Although Jones has been in Denver for two years, he told reporters he had not located his uncle yet.
Jones, who used the name John Harper in Colorado, said he had worked in restaurants and on farms since his arrival in Denver. “Really, I took any kind of labor job I could find,” he said.
Jones said he didn’t learn of his supposed death until the previous fall. He said John Painter told him about the case.
In July 1951, The New Orleans States gave Jefferson parish authorities information—supplied by a tipster—that allowed police to confirm that Sam Jones was alive.
John C. Painter, a 35-year-old itinerant farm worker, phoned the newspaper early one morning from Tangipahoa Parish, where he worked, and said he had seen Jones in Denver. States Reporter Robert Webb interviewed Painter that day and set the wheels in motion.

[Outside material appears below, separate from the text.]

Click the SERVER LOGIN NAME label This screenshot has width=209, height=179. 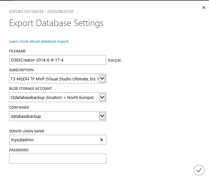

Later that morning, George Jackson got involved and asked Painter to tell his story to authorities in Jefferson Parish.
Painter agreed, and Jackson drove him to see John Faulkner, a deputy sheriff in Jefferson Parish. Painter convinced Faulkner that he had seen Jones, prompting Faulkner to notify his boss, Sheriff Frank J. Clancy, who contacted police in Denver.
On Tuesday, July 24, 1951, Jackson flew to Denver, bringing Painter along. Cy Diliberto, another Jefferson Parish deputy sheriff, also made the trip.
The following day, Painter located Sam Jones.
“I was here walking around,” Jones told Jackson, “When I saw Painter walking down the street, I hollered at him. He asked me where I came from and told me he thought I was dead.”
“It was the first time I’d heard that, so I found it kinda funny at first. I said, Hell man, I’m still walking around.”
Jones told his interviewers he had not spoken to anyone in Louisiana since leaving New Orleans. “I didn’t know anybody to write down there, and I didn’t know if the sheriff’s office was after me for that 80 bucks.”
He said he knew nothing about the Easterwood trial or that authorities had charged someone with his murder. He told Jackson he had no idea why Easterwood confessed to a murder that never happened.
F. Irvin Dymond, the New Orleans defense attorney who won acquittal for Donald Easterwood at his trial, told reporters, “The sheriff’s office was looking for Jones regarding the money missing from the filling station at 1500 St. Charles Avenue. They found that Easterwood, another station employee with no alibi for that night, had just bought a car. They suspected him of taking the money and spent hours grilling him. In time, Easterwood signed a written confession, saying he had killed Sam Jones when Jones caught him stealing the loot from the cash register.”
When Judge Frank T. Echezebal read the confession and found Donald Easterwood attributed the injuries on his face to Beauregard Miller, the Gretna town marshal who extracted the confession, Judge Echezebal threw out the document and dismissed the case.
John C. Harper, alias Sam Jones, stood trial for stealing the 80 dollars. Found guilty, he served four months in the Jefferson Parish jail.
Patricia Land, who fled to Missouri after Eaterwood’s acquittal, never explained why she lied about witnessing Sam Jones’ murder. At her perjury trial in 1952, Judge William J. O’Hara sentenced Patricia Land to “18 months of hard labor.”
During her trial, prosecutors suggested Patricia Land lied to conceal the true identity of the body pulled from the Gretna swamp.
The New Orleans Item newspaper suggested the man resembled Larry Schoenbeger, the missing newsman who filed charges against two men for breaking his camera on the courthouse steps in January 1948. The court found “no true bill” and dismissed the property damage case when Schoenbeger did not appear.
However, both defendants did attend court. One was an ex-prizefighter named Salvatore Marciante. Court documents described the other defendant as “a Grand Isle fisherman” named Carlos Marcello.